Combat of Giants: Dragons
Combat of Giants: Dragons, known as Battle of Giants: Dragons in North America, is a video game in the Combat of Giants series developed by Ubisoft Quebec and published by Ubisoft for the Nintendo DS. It was released on September 29, 2009 in North America and on October 2, 2009 in Europe. In the game, an extensive war between dragons and humans caused the Lord of all the Dragons, Ninnurtu, to gather the noble Ebebu dragons and the foul Salmu dragons and combine their powers to create Tammabuku, their own world in which they could have peace. However, the Salmu dragons stole the gems of the Ebebu dragons which were the power source of all the dragons and Ninnurtu was left powerless from creating the world. The player, the last Ebebu dragons, has to win back all of the gems stolen by the Salmu dragons and continue Ninnurtu's legacy as the Lord of all the Dragons.

The gameplay is divided into two parts: Exploration and Gameplay. Exploration mode allows the Player to freely roam in an area to complete objectives, unlock certain areas, and fight Salmu dragons. When the Player gets too close to an opponent dragon, the Combat mode is triggered. Combat mode is a turn-based fight where the Player can either attack, block or dodge to gain Dirga necessary to use Special Attacks from the gems. Each copy of the game comes with a booster pack containing cards. There are "dragon" cards and "gem" cards. The dragons are based on the dragons that you fight within the game in terms of appearance and names. The gem cards have 15-character codes that can be entered into the game to acquire powerful Gold gems.

Combat of Giants: Dragons Bronze Edition
Combat of Giants: Dragons Bronze Edition, known as Battle of Giants: Dragons Bronze Edition in North America, is a video game in the Battle of Giants series developed by Ubisoft Quebec and published by Ubisoft for the Nintendo DSi as a DSiWare game. It was released on November 2, 2009 in North America and on October 23, 2009 in Europe. The gameplay is similar to Combat of Giants: Dragons, as Bronze Edition is a cut-down version of that game. This version of the game allows you to play as the Bronze Dragon as far as differences between the two games are concerned.
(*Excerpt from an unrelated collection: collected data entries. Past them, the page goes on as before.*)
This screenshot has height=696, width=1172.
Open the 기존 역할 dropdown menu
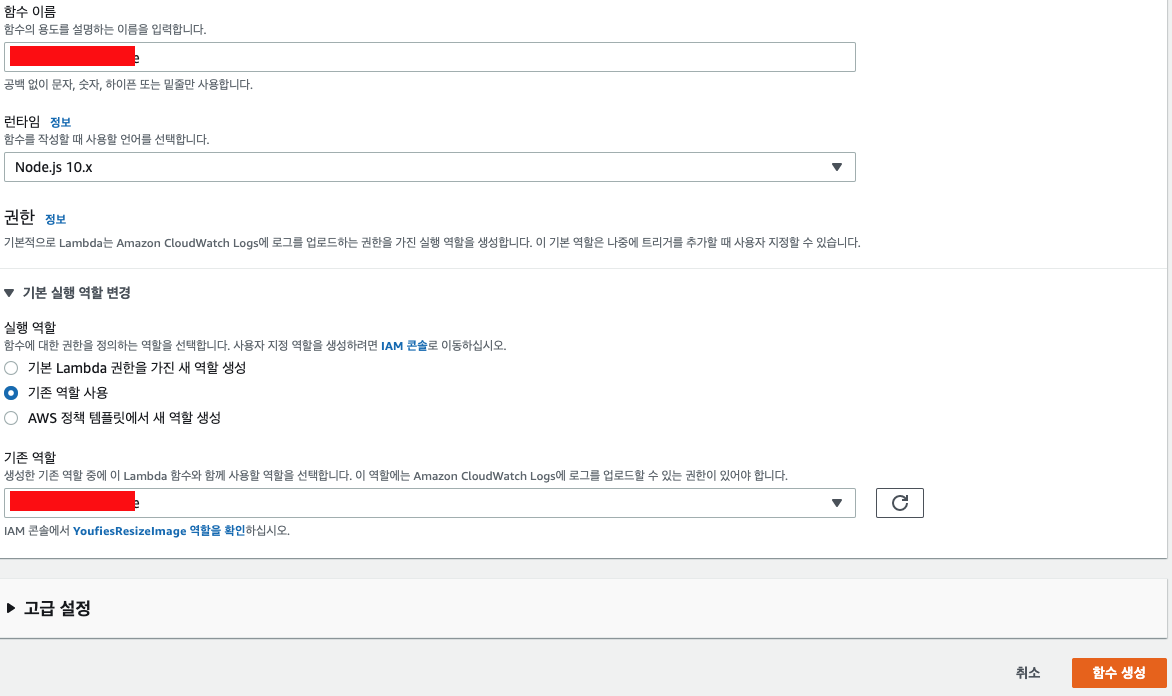click(x=430, y=503)
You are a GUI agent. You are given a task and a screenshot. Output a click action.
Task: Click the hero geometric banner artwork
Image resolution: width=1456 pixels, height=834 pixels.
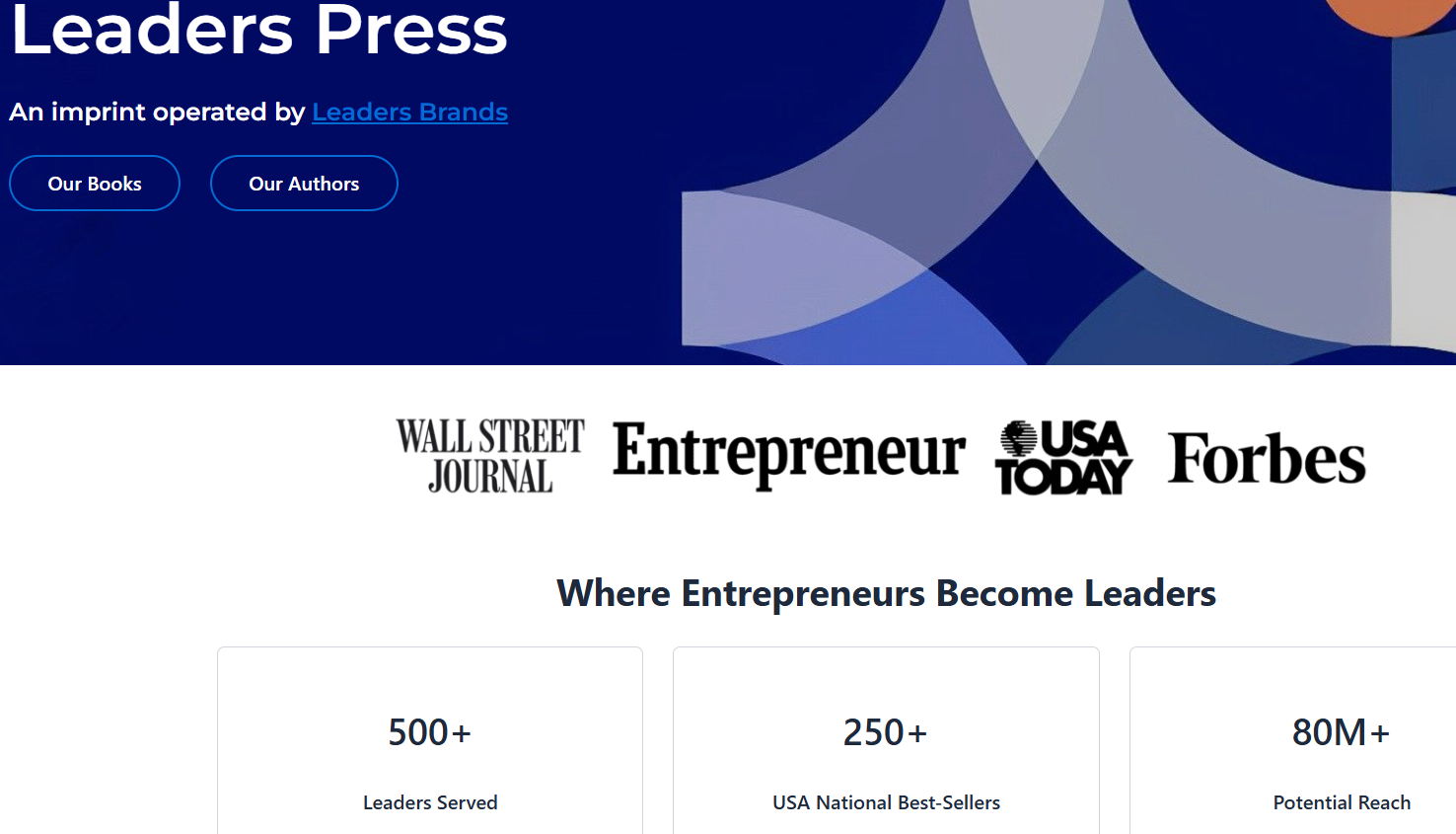click(1036, 197)
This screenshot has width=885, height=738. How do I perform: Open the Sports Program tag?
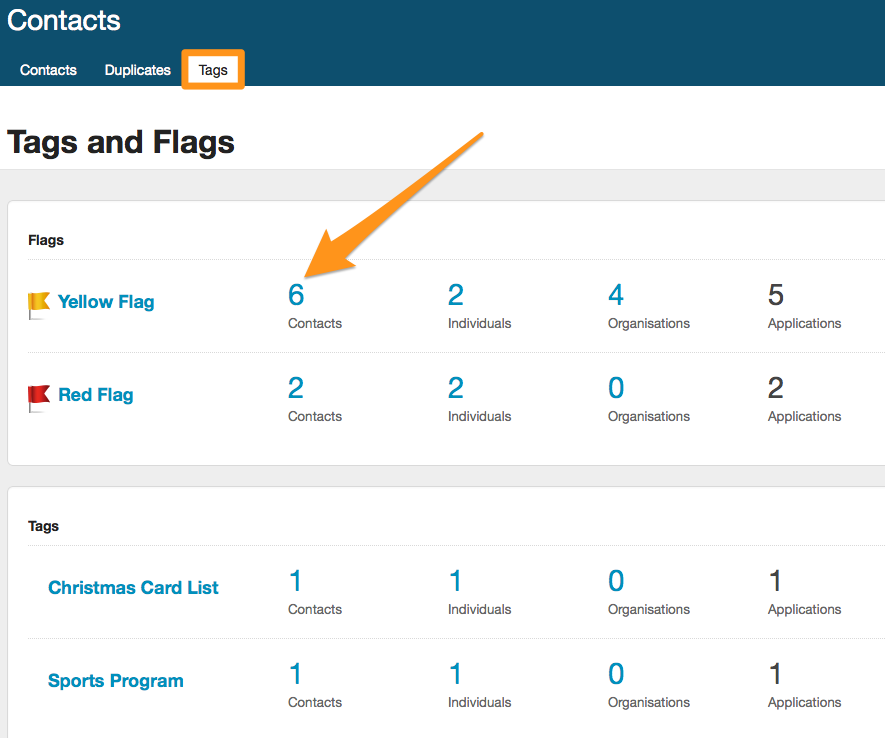point(116,681)
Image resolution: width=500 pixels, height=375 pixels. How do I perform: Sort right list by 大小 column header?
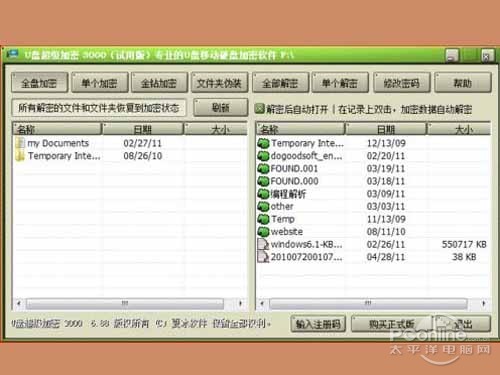(459, 129)
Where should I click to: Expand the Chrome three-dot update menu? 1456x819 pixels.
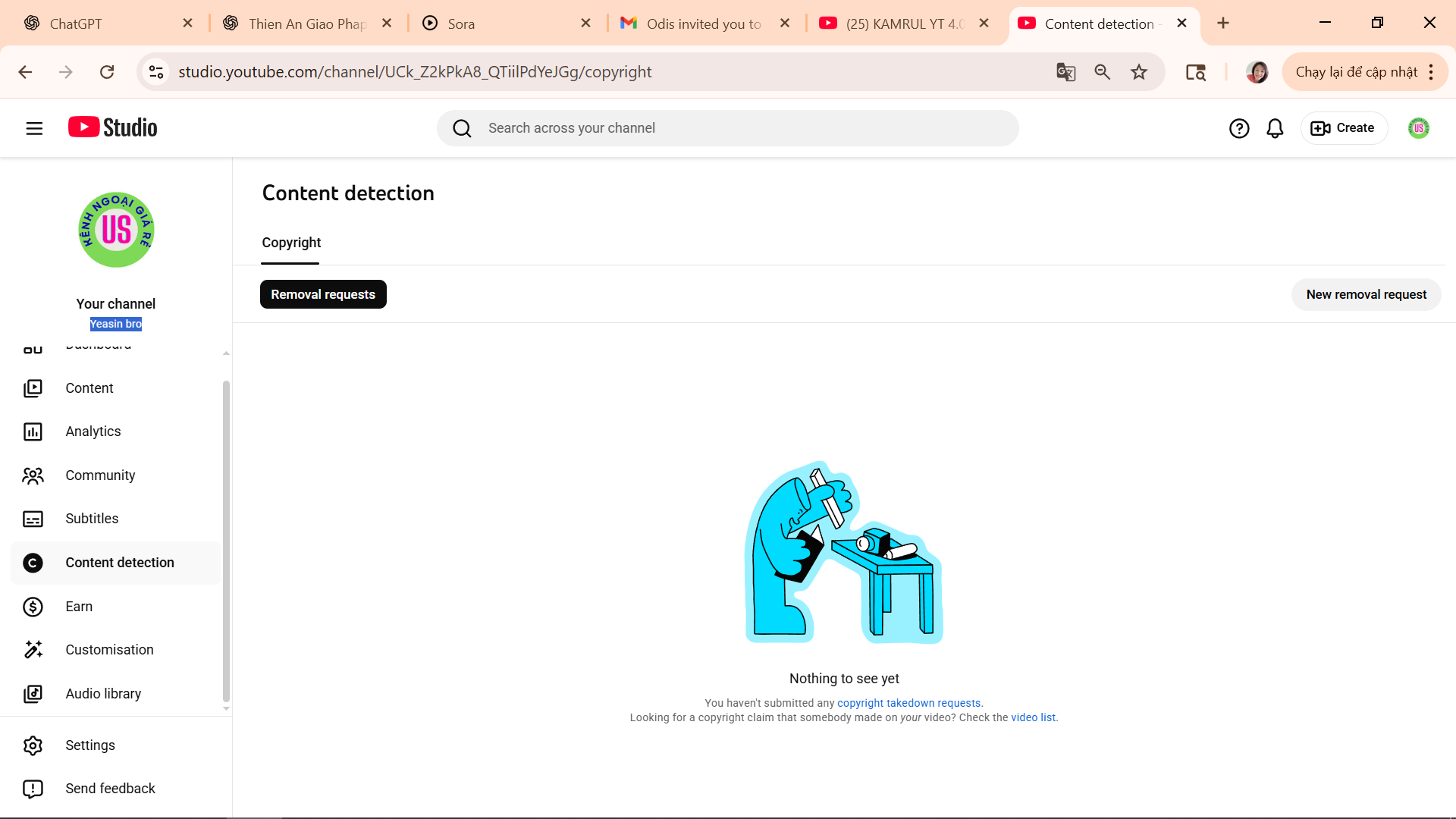(x=1431, y=72)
Combat of Giants: Mutant Insects
Combat of Giants: Mutant Insects, known as Battle of Giants: Mutant Insects in North America, is a video game in the Battle of Giants series developed by Ubisoft Quebec and published by Ubisoft on March 2, 2010 for the Nintendo DS. The player must fight through a world of insects to overthrow the queen. Like the other Battle of Giants games, you can customize your character's color and certain traits.

Combat of Giants: Dinosaurs Fight for Survival
Combat of Giants: Dinosaurs Fight for Survival, known as Battle of Giants: Dinosaurs Fight for Survival in North America, is a video game in the Battle of Giants series developed by Ubisoft Quebec and published by Ubisoft for the Nintendo DSi as a DSiWare game. It was published on March 15, 2010 in North America and on April 16, 2010 in Europe. The basic gameplay uses the touchscreen to allow the player to fight as a dinosaur. The game is a cut-down version of the original Combat of Giants: Dinosaurs.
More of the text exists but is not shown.